The State of Python

Tim Peters tim_one at email.msn.com
Fri Jul 28 02:41:08 EDT 2000


[Tim]
> The old Python license served it very well for a decade.

[Stian Husemoen]
> It served CNRI very well..

Not really:  Python has never been released with a CNRI license.  It's still
using the CWI license it had from the very start.  That's what CNRI wants to
change, although why they waited to force the issue until Python was gone is
unknown to me.  CNRI does hold the copyright, though.  Or at least that's
what everyone seems to believe, despite that it's conspicuous by absence:

C:\Python16>python
Python 1.6a2 (#0, Apr  6 2000, 11:45:12) [MSC 32 bit (Intel)] on win32
Copyright 1991-1995 Stichting Mathematisch Centrum, Amsterdam
>>>

> as it made it possible for them to grab a hold of everyones
> contribution and make it their own property.

I don't think even an ill-willed reading of the Python license supports that
view.  It's been certified as an Open Source license, and while you may want
to call it a "free software" license instead, same thing with respect to
your rights to get, use and modify all the code.
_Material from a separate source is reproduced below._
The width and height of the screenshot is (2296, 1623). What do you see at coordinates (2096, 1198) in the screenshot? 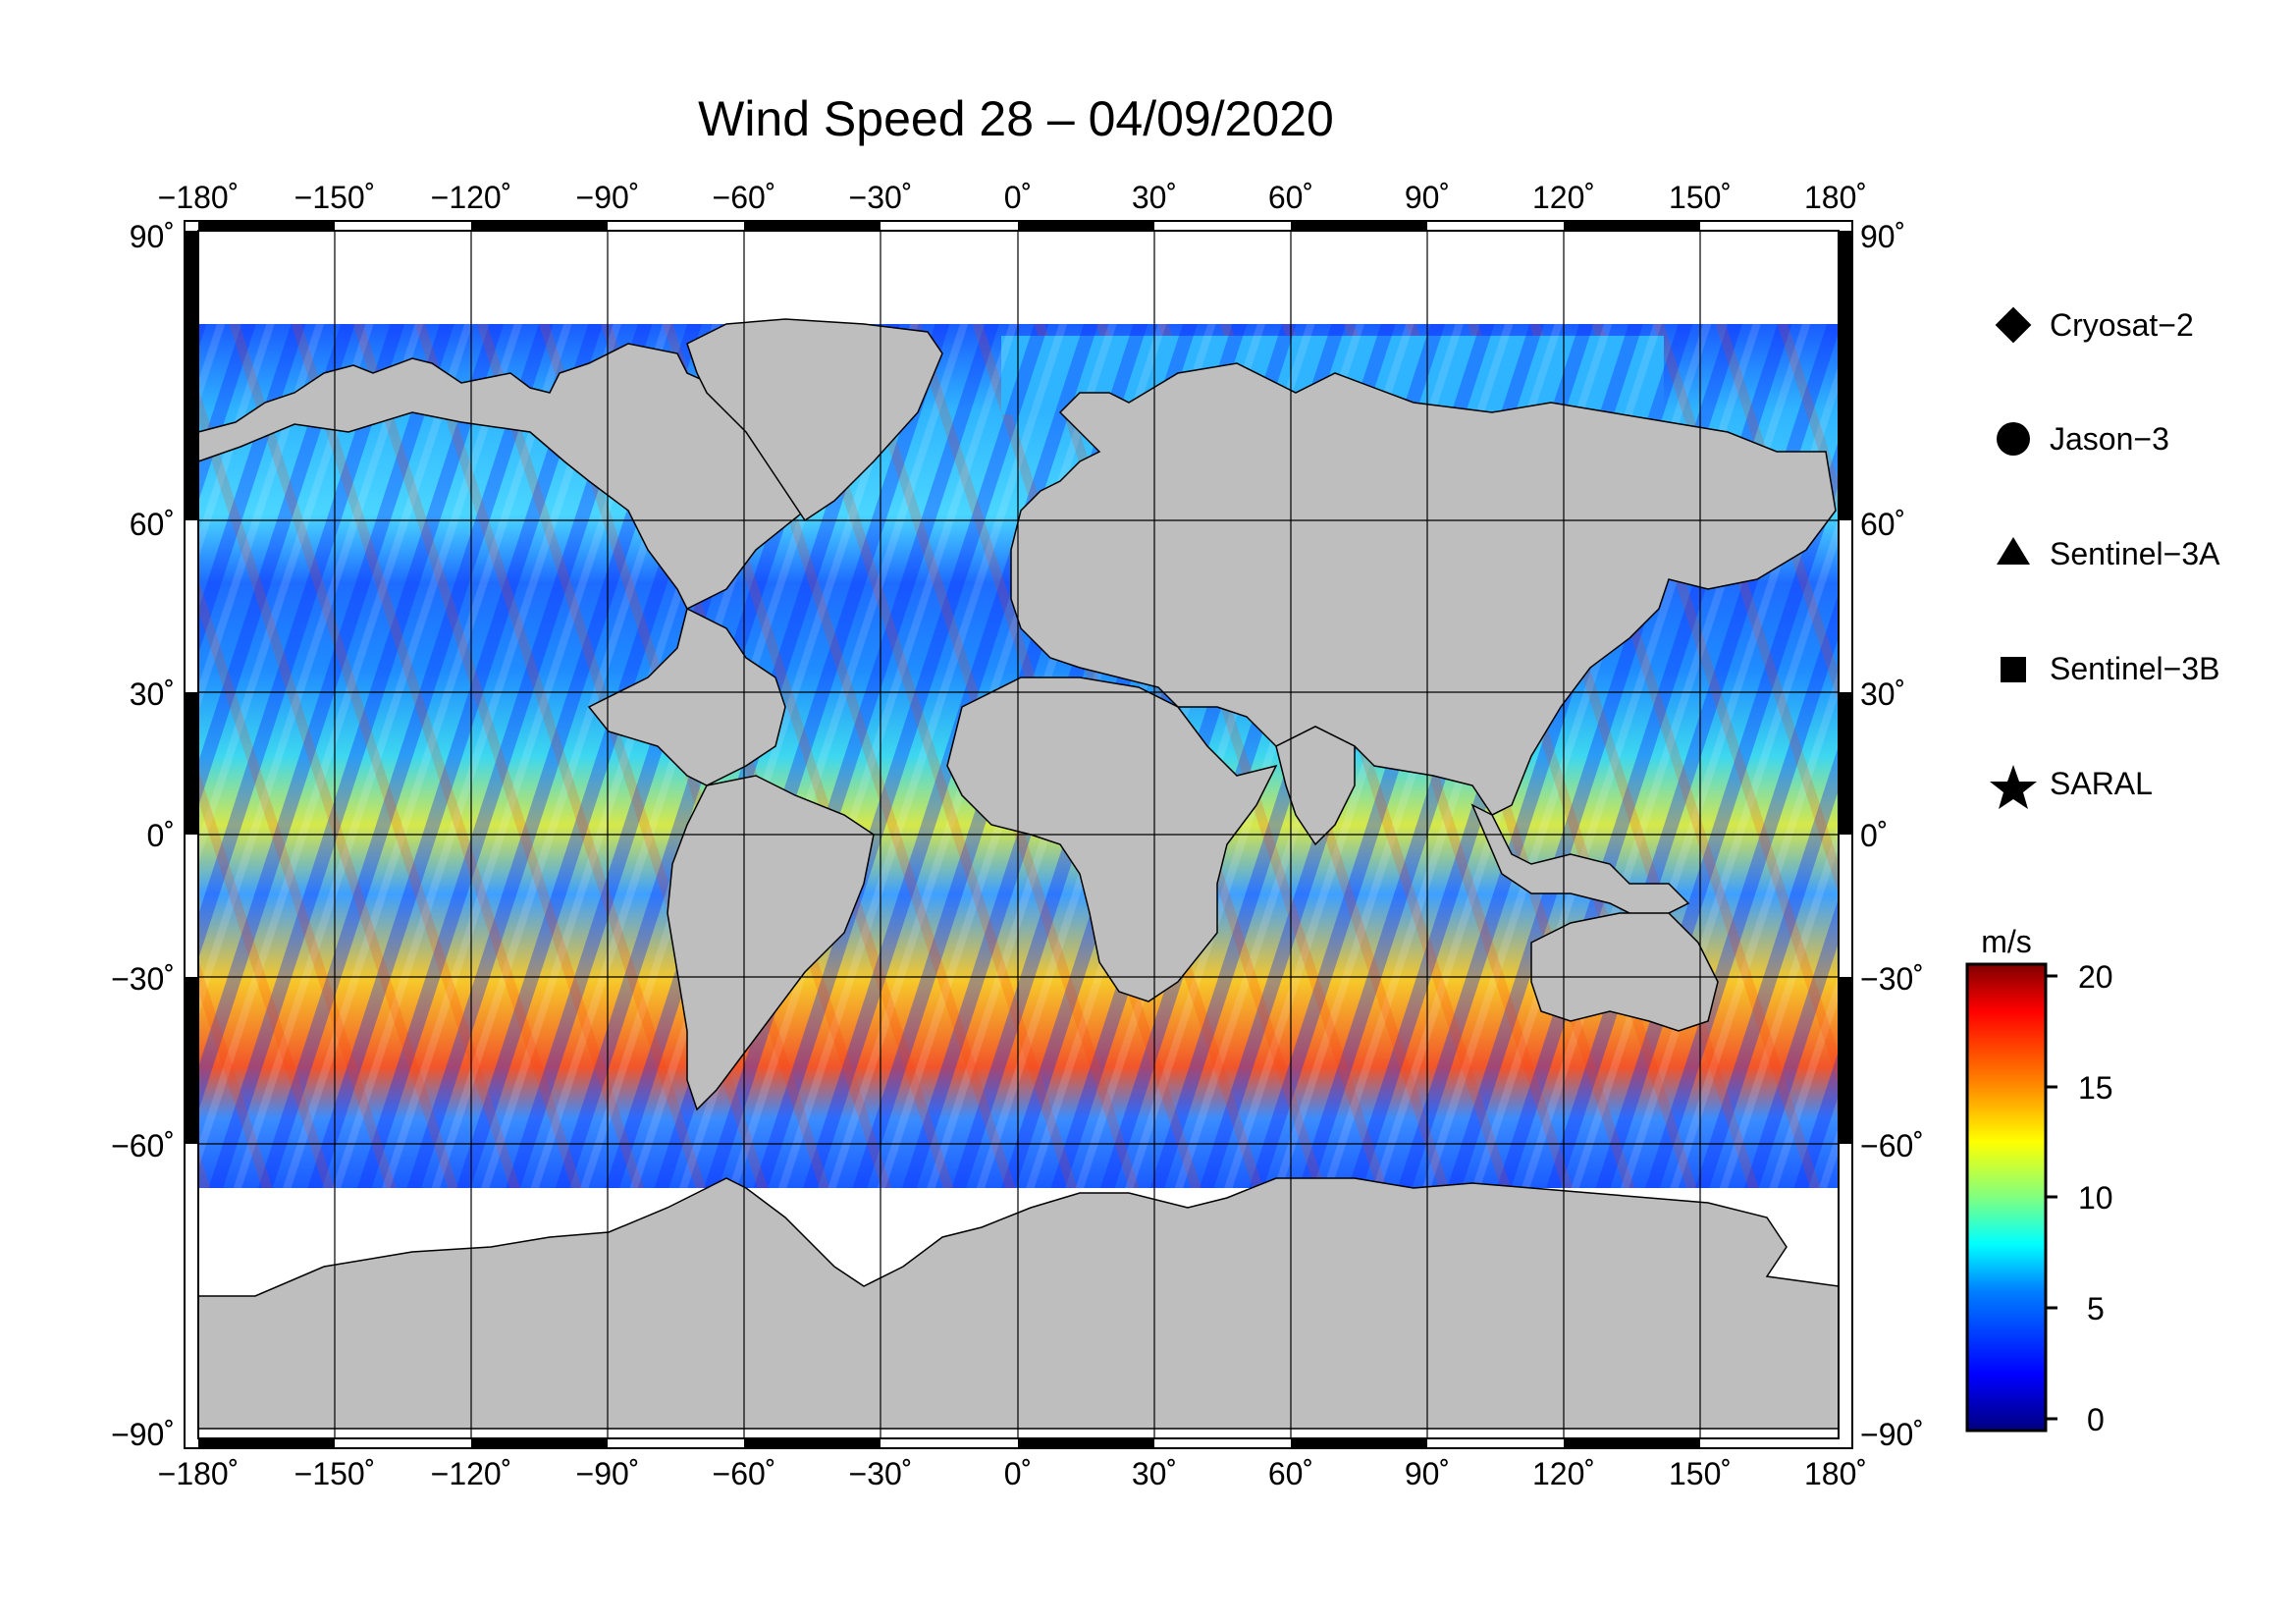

> The hole driving force of a open source project is that people
> feel they own a part of the code. If that's taken away, people will stop
> working on the project.

That's never been a problem for Python.  Whether it *will* be a problem
under the new CNRI license remains to be seen -- for that matter, the CNRI
license itself remains to be seen <wink>.  If enough people turn out to hate
it, I personally don't see anything to stop them grabbing Python 1.6a2 and
building on that (1.6a2 being the last release that came with the old Python
license).  For that matter, they may even be able to grab the current CVS
tarball.  Whether CNRI would fight that is an, umm, "interesting" question.
I don't know what their goal is here, so it's darned hard to guess.